The environmental hope stems from the fact the State Department delayed a permitting decision on the grounds it needed at least an additional year to fully study a reroute of the pipeline around Nebraska's Sandhills and the Ogallala aquifer, a major drinking water source.
The Nebraska factor
The Nebraska Department of Environmental Quality -- which is awaiting a proposed reroute plan from TransCanada in the wake of State's delay -- has yet to begin its own review process of an alternate route, which could take six months or longer.
"There's no way Obama can make a decision in 60 days under these circumstances," said Kleeb.
"If Obama were to surprise everyone and grant a permit," it would open the door to lawsuits, she said. The text from Lugar essentially would allow construction of the pipeline in every state but Nebraska while the rerouting process is being resolved there.
That is an impossible prospect, according to Kleeb and other pipeline opponents, since a reroute within Nebraska could force alterations of the pipeline path in other states. That raises serious legal questions under National Environmental Policy Act (NEPA), which requires a full environmental review of the pipeline's final pathway, she said.
But pipeline supporters also expressed optimism.
TransCanada said in a statement that the bill provides a "practical middle ground" that avoids unnecessary construction delays in other states outside Nebraska.
The vote indicates that "the majority of Congress supports the benefits Keystone XL will bring to the United States," said TransCanada president and CEOr Russ Girling.
Marty Durbin, executive vice president of the American Petroleum Institute, said he was "confident" about the outcome. The president will consider economic challenges and support for the pipeline among organized labor, he said.
The comments from the administration about not having enough time for an environmental review under the Senate bill is "political posturing," he said. "We've seen the winds move back and forth," he added.
What is certain is that Obama will face political pressure regardless of his decision.
A 'hold your nose' vote?
At a debate last week, GOP presidential hopefuls Newt Gingrich and Rep.
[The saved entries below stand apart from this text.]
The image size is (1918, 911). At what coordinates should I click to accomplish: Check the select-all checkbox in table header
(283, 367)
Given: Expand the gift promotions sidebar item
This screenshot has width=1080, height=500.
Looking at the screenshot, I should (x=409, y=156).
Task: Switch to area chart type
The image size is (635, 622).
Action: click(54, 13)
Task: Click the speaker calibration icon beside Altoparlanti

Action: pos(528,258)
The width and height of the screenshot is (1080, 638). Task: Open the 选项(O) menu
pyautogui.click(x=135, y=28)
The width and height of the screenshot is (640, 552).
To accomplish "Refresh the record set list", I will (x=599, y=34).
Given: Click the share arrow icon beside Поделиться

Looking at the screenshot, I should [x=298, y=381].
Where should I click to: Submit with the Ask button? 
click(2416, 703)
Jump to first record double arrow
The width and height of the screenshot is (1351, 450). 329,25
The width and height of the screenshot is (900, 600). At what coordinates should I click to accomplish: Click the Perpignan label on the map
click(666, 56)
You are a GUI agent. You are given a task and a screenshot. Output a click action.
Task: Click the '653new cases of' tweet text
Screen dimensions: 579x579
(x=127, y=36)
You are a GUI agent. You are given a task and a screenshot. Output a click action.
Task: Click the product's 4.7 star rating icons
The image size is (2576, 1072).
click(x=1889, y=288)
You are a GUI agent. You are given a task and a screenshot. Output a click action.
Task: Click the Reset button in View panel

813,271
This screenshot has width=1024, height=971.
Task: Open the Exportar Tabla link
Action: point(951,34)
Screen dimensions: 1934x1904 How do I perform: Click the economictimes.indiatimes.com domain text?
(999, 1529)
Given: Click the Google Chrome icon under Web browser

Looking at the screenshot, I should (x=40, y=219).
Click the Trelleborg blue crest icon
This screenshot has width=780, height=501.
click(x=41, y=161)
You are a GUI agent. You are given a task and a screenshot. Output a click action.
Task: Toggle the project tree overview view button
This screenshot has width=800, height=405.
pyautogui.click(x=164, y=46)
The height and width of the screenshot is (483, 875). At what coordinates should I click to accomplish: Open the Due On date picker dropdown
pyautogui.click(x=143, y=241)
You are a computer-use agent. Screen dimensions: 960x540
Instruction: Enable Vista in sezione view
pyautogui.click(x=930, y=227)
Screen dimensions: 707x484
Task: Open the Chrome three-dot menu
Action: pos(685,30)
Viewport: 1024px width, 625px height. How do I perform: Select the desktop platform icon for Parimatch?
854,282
Michele Bachmann (R- Minn.) slammed Obama about the delays over Keystone XL.
Meanwhile, environmentalists have also said they will engage in further civil disobedience if the project moves forward, and possibly stay home on election day if Obama approves the project. Others expressed frustration with the deal.
"If President Obama allows a deal cut in oily, money-filled congressional back rooms to lead to a pipeline that harms the public ... he will have failed one of the biggest tests of his presidency," Erich Pica, president of Friends of the Earth, warned in a statement after the vote.
Environmentalists say Keystone XL is a climate-change disaster, although the degree the project would increase greenhouse gas emissions is a matter of intense debate (ClimateWire, July 25). Oil sands crude is more carbon intensive to produce than other forms of oil, because its production involves blasting or heating gooey bitumen from the ground.
The weekend vote might have put some lawmakers in a difficult position on the climate issue. Some who are supportive of the tax cut extension might have had to hold their nose to swallow the pipeline provision.
Sen. John Kerry (D-Mass.) was asked about the project's impact on climate change after he voted to approve the legislation Saturday. "We're looking at that," he said several times of its effect on emissions. "I haven't made a judgment on that yet."
Even Lugar, one of the few Republicans to express concern about climate change, said he's sympathetic to environmentalists' views on the pipeline.
"Of course I am," said Lugar, who's facing primary challenge next year. "But at the same time I'm more sympathetic with the fact that we're beholden to Venezuela, to Russia, to other countries for oil that we need. We have the ability to refine it in the United States. We have the ability to take steps that I think will be helpful in terms of climate change."